Eastern Music Festival organizers dissolved that program in the fall, over a contract dispute with musicians. But this summer, it’ll return with a new performance season, and a new name: Eastern Festival of Music.
Music Director Gerard Schwarz led the EMF orchestras for 20 years until the festival’s abrupt end last October. He says he got the news minutes before organizers made the announcement public.
"It was very upsetting, of course, because EMF was one of the great summer music festivals and schools," says Schwarz. "And interesting when you see something go away, then you start to really become aware of how important it was."
Schwarz says the community rallied and built the Eastern Festival of Music from scratch — new board, bylaws, nonprofit status — all within six months.
This summer will feature eight faculty chamber music concerts that will be held on Mondays and Tuesdays. Wednesdays will be special events, like an all-Mozart night featuring concertos for flute, piano, and one for bassoon.
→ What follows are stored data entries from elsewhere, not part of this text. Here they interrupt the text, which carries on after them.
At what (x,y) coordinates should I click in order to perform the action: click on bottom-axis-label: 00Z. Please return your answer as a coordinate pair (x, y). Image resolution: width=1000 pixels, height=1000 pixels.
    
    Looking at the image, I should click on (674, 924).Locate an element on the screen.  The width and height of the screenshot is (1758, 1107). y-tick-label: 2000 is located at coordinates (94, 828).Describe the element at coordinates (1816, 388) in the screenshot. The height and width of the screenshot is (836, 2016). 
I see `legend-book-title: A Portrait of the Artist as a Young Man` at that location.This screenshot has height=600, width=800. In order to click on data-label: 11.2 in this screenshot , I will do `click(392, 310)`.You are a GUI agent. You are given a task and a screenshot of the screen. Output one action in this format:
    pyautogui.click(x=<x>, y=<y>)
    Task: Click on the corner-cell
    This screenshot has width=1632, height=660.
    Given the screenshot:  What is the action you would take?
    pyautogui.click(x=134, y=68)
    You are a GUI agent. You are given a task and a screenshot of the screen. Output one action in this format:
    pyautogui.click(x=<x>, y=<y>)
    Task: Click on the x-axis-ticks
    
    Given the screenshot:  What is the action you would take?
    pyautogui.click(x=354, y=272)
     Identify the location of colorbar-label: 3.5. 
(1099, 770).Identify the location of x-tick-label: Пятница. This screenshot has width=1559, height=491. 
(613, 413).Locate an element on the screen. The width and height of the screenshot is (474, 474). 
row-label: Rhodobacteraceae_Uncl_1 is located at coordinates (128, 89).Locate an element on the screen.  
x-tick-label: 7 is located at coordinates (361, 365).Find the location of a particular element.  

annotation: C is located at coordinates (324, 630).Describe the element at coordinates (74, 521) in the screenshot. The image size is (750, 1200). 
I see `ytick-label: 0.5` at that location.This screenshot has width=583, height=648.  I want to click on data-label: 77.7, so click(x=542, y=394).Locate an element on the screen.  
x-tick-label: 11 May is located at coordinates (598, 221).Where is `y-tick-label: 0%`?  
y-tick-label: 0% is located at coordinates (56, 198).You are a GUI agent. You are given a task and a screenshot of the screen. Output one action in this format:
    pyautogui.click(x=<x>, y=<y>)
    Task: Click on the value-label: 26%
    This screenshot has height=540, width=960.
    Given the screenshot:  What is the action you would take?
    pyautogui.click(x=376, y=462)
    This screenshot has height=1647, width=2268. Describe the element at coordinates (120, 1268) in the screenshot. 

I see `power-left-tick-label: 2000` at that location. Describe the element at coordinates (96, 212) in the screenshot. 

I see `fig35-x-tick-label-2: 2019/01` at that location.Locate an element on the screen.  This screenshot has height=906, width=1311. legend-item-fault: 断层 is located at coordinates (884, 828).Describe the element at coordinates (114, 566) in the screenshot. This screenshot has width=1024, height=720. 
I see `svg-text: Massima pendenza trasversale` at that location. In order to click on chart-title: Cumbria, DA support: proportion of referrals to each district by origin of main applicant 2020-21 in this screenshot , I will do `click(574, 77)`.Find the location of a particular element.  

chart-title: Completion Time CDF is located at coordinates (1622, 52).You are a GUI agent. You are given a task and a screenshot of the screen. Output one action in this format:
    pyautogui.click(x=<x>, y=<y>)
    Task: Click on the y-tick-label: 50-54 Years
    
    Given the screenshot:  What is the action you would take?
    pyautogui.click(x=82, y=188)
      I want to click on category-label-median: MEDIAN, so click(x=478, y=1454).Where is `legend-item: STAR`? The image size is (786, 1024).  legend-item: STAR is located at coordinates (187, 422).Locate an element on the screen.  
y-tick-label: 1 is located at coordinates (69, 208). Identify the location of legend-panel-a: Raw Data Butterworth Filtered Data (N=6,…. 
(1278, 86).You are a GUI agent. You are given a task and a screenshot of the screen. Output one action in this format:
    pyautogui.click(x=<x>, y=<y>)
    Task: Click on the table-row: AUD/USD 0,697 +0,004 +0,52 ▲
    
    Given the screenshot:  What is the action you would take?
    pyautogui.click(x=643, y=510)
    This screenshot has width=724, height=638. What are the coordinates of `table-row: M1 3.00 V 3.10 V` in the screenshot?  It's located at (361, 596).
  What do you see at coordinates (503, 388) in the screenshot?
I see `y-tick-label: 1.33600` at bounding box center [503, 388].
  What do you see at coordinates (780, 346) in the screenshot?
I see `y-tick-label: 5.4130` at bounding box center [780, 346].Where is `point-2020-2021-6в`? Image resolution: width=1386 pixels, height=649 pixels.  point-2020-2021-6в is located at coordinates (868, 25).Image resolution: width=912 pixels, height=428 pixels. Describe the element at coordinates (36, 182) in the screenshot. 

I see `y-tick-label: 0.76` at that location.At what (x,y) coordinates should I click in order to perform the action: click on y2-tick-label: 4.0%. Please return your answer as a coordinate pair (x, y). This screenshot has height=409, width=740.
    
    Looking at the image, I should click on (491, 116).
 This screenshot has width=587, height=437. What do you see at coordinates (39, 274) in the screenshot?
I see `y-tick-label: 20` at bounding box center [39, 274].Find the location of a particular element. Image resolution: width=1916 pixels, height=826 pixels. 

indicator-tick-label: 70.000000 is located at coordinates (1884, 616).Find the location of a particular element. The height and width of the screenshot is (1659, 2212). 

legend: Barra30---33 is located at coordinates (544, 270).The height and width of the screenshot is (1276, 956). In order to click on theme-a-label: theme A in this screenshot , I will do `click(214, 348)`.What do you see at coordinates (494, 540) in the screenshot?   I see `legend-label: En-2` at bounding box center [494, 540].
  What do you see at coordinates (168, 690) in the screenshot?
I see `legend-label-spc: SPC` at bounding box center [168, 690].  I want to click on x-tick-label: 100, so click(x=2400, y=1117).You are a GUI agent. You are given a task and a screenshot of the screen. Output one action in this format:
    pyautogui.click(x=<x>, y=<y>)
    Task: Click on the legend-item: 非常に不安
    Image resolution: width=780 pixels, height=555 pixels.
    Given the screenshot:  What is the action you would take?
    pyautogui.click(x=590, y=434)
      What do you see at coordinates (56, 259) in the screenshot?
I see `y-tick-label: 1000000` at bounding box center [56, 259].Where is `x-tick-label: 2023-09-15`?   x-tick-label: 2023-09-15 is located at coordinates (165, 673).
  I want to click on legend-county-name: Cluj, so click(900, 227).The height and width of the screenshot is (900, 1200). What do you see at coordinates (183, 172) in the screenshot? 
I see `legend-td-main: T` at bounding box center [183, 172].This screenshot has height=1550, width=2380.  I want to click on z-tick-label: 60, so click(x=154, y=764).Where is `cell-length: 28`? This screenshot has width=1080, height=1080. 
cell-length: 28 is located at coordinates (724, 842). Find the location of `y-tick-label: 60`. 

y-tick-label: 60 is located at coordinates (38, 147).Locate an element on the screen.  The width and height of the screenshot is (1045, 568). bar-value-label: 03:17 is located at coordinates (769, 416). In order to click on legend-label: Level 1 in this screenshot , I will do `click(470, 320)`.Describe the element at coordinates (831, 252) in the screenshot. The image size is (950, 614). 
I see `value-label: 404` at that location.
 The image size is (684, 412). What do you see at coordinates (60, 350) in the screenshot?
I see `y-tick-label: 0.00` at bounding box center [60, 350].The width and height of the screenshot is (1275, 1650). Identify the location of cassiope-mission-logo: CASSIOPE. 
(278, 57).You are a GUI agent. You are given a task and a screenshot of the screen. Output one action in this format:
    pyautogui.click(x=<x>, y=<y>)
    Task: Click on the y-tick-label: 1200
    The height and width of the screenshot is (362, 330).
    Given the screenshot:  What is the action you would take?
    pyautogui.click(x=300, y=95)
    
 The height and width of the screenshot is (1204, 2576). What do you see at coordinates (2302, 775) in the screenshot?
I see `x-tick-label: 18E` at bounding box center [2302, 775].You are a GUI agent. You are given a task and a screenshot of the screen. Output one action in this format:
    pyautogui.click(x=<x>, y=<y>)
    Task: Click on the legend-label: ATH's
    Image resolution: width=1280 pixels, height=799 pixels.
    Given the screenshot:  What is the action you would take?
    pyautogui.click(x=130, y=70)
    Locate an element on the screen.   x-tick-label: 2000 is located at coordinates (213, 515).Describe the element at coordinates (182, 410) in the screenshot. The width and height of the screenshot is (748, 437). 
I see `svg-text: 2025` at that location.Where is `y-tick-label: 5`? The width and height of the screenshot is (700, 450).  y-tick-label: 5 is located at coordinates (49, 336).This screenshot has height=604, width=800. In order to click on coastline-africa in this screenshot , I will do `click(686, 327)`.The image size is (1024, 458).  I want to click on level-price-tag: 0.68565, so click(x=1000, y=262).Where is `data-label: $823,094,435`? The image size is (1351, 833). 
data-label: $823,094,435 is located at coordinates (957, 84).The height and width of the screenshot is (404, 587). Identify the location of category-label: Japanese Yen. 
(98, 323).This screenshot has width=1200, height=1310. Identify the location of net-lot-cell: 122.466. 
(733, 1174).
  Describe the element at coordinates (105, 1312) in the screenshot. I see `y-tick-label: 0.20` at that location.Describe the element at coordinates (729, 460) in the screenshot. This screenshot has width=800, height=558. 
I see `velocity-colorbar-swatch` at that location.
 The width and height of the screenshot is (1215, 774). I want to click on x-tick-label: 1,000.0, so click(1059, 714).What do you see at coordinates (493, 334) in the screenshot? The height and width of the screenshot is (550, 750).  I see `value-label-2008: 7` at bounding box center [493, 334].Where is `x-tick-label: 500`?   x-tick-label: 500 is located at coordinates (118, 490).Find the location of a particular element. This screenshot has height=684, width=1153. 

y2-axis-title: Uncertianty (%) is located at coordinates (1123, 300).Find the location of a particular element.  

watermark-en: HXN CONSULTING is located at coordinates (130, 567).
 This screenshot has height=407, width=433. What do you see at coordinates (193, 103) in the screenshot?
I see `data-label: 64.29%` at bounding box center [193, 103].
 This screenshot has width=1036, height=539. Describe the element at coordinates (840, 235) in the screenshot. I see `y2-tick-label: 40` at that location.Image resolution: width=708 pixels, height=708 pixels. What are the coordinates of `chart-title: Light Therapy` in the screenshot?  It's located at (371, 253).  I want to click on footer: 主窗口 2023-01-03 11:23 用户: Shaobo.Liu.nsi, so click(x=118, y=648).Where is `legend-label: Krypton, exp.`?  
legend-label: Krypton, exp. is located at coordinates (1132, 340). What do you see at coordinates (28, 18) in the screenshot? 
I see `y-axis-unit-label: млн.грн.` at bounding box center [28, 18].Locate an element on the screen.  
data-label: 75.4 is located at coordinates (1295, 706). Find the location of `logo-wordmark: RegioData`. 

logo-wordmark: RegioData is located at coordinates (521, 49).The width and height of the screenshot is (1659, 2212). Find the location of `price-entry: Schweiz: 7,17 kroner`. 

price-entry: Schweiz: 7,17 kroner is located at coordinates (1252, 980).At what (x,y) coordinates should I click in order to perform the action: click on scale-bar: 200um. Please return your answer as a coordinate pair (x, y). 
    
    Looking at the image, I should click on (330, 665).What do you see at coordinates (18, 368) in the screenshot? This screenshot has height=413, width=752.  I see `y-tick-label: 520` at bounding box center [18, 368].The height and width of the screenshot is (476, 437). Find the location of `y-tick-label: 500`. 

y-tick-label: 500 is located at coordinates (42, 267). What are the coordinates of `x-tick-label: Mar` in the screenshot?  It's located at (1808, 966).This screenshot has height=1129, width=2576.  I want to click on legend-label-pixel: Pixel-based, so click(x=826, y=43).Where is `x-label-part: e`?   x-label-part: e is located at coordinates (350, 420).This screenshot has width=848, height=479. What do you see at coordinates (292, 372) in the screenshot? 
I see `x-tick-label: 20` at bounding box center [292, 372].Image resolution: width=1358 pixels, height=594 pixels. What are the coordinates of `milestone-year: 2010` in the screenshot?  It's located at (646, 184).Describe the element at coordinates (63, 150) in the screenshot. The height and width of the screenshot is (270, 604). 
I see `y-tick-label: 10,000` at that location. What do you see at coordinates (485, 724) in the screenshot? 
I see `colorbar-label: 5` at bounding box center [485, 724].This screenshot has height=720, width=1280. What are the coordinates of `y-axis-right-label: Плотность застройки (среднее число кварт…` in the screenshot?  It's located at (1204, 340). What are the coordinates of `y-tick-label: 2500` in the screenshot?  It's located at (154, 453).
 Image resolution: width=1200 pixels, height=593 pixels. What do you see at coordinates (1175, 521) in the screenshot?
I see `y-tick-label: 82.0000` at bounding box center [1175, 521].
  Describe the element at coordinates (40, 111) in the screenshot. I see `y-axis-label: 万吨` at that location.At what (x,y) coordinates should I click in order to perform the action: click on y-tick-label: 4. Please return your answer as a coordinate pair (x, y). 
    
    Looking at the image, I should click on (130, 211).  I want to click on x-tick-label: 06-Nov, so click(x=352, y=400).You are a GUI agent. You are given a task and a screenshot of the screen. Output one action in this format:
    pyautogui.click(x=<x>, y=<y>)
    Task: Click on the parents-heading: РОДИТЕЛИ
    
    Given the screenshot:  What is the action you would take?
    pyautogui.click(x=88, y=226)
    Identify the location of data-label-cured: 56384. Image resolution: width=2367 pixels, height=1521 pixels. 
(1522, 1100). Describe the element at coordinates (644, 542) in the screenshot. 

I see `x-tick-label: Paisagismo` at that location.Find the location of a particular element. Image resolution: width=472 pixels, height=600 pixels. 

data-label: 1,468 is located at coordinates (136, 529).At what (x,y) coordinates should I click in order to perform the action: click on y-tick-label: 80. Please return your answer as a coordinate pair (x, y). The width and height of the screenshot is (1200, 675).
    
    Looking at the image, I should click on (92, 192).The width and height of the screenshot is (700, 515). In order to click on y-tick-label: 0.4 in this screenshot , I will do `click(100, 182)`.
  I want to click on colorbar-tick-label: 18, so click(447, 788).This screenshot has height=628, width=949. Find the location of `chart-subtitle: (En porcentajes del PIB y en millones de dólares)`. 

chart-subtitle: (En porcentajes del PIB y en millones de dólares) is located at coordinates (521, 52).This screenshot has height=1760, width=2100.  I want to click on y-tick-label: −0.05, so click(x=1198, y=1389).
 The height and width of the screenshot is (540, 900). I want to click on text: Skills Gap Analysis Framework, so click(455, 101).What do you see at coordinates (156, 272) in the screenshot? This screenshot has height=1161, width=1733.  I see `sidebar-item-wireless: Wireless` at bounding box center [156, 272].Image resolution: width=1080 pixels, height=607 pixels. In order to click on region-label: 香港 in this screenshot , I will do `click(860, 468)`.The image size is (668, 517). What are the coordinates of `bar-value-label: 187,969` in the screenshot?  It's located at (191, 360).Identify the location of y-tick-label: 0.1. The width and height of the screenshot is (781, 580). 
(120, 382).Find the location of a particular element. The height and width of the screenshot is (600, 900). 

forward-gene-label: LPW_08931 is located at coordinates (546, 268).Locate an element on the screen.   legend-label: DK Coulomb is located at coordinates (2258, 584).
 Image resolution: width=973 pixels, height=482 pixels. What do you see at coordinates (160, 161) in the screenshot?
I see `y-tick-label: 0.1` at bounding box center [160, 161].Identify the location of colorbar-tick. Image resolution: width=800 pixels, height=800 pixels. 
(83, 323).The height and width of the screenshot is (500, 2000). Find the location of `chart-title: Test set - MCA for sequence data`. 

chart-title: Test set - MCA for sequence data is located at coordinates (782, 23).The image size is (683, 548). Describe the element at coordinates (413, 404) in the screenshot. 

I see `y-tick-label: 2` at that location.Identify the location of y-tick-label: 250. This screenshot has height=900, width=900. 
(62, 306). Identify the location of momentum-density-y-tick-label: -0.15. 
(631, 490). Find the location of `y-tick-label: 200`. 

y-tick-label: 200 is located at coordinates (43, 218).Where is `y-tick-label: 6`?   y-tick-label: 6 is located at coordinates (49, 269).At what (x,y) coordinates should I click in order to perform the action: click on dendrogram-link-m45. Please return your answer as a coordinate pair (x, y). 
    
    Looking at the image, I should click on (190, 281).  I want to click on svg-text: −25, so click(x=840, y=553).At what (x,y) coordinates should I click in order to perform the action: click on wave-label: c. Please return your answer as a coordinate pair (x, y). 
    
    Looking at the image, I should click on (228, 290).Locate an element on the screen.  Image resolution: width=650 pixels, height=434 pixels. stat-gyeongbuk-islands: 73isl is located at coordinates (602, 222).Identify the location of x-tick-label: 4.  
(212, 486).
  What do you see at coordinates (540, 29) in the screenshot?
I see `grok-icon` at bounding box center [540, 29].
Schwarz says that with 60 music faculty and more than 600 student applications so far, this year’s festival will be very familiar to EMF fans.
"You're going to come to concerts this summer," he says. "It'll be like it's always been. At Guilford College, in Dana Auditorium. A concert every night of the week, starting on the 30th of June, going through until August 1, with some of the great soloists, some of the great young musicians. I mean, it's just, it's a very happy, exciting time for us all."
The Eastern Festival of Music’s opening concert on July 4 is an all-American program including Aaron Copland’s "Appalachian Spring," music by Pulitzer Prize-winning composer Ellen Zwilich, and George Gershwin’s "An American in Paris."